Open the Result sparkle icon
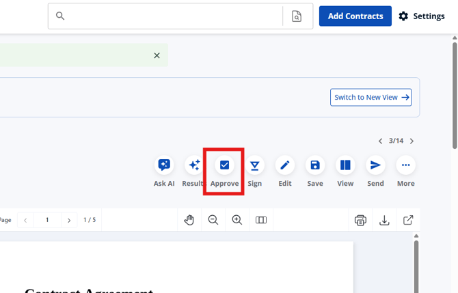 (194, 165)
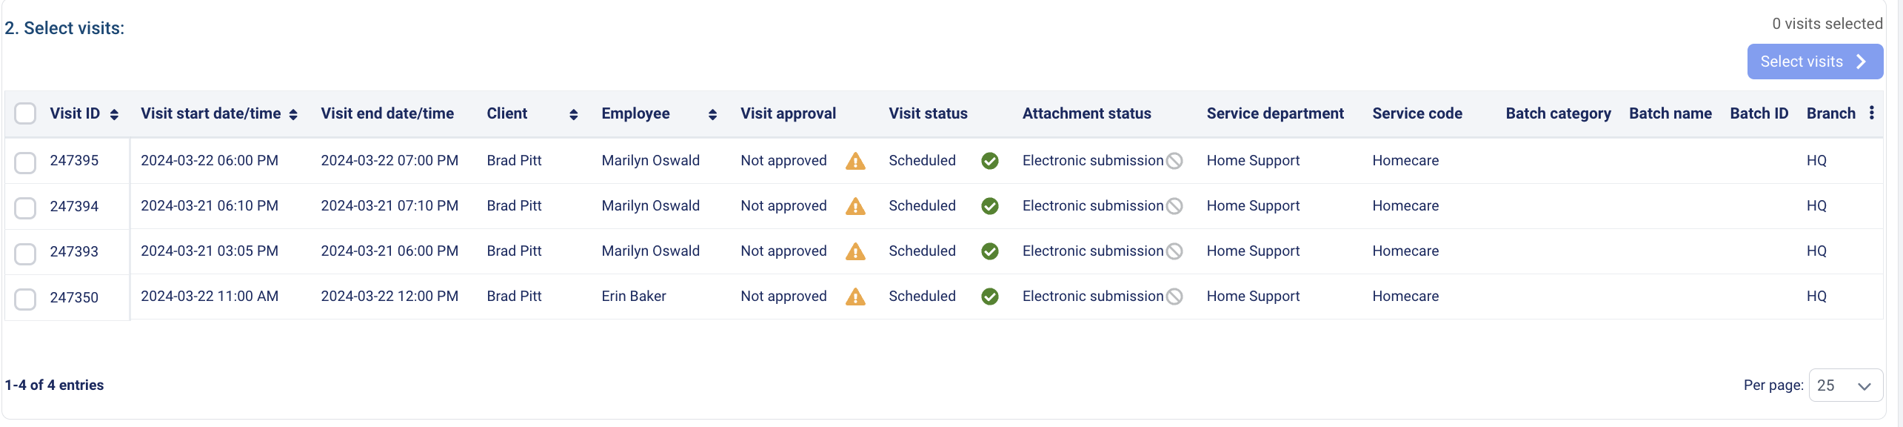Toggle the select-all checkbox in the table header
Screen dimensions: 1903x427
tap(25, 113)

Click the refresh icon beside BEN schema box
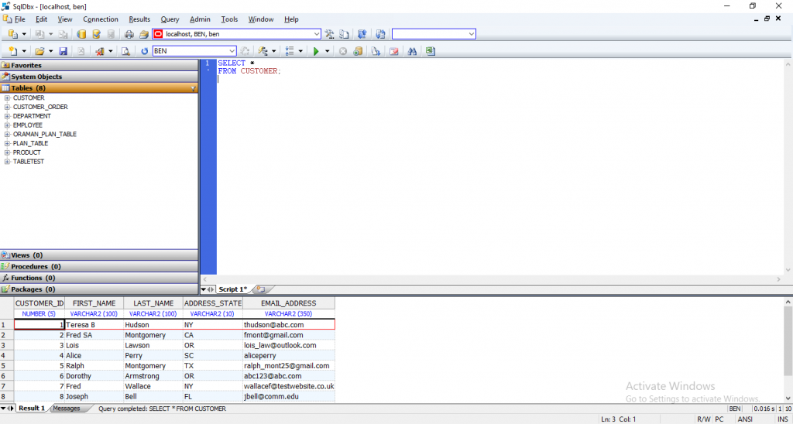coord(145,51)
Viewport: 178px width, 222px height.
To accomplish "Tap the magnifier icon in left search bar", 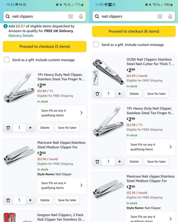I will pos(8,16).
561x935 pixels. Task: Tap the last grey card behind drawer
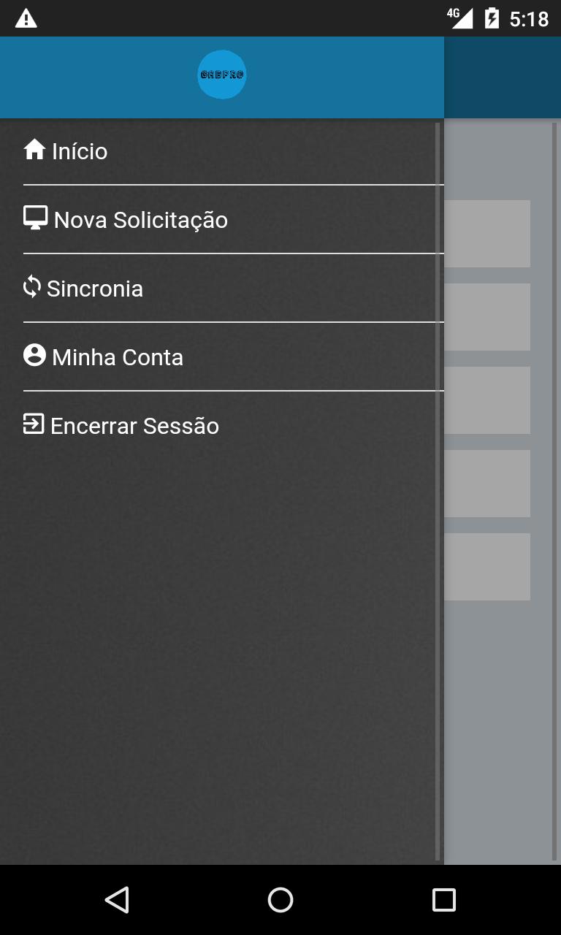tap(487, 567)
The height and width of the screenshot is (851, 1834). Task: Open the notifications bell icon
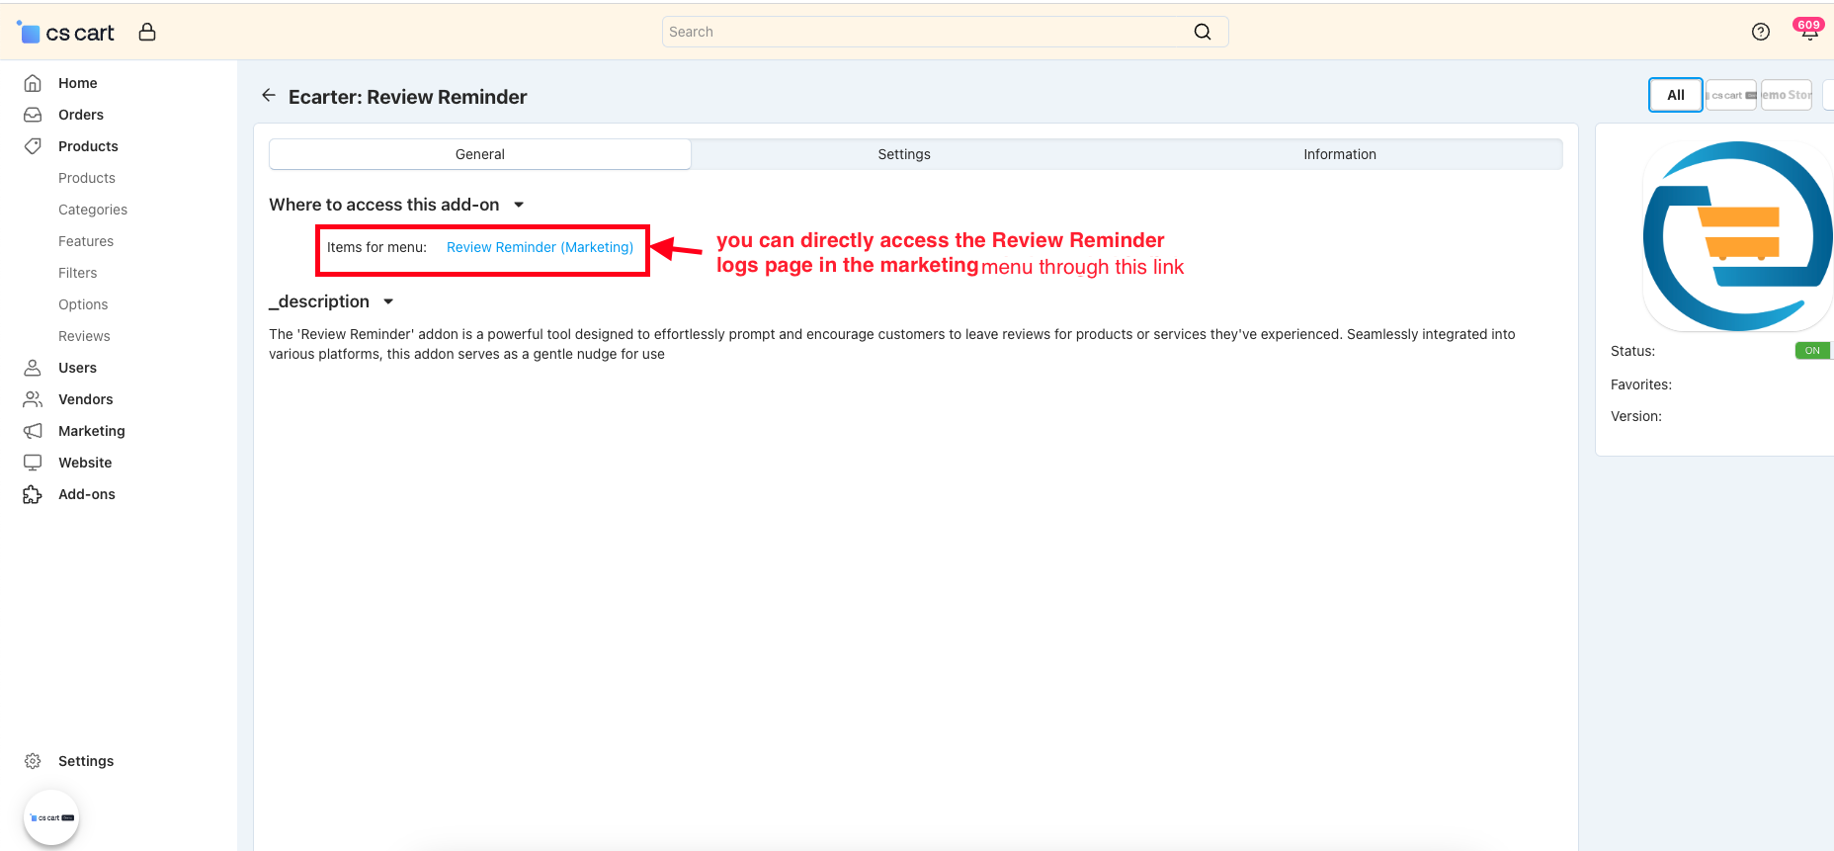(x=1808, y=33)
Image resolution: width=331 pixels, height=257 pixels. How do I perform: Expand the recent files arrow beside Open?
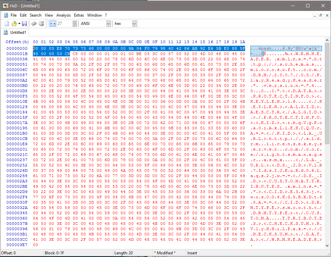pos(19,24)
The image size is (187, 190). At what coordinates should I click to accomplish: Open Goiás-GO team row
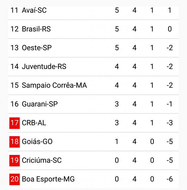(x=94, y=142)
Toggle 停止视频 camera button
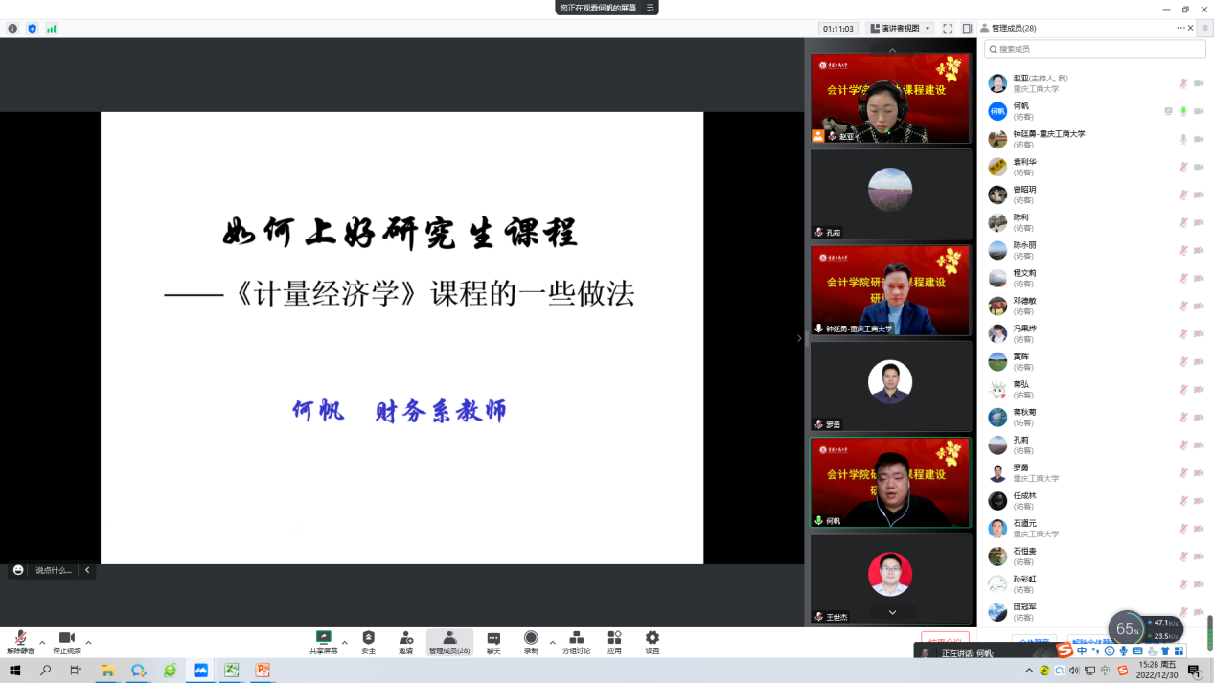The width and height of the screenshot is (1214, 683). tap(67, 640)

_ _ _ _ _ _ _

- **DIRECTIONS FOR THIS TASK**
Take the lines from the one holding "The image size" through the final line of the listing above and copy them exactly, both ends included, with no pictures.

- **ANSWER TO THIS TASK**
The image size is (187, 190). At what coordinates should I click to accomplish: Open Goiás-GO team row
(x=94, y=142)
Toggle 停止视频 camera button
The width and height of the screenshot is (1214, 683). tap(67, 640)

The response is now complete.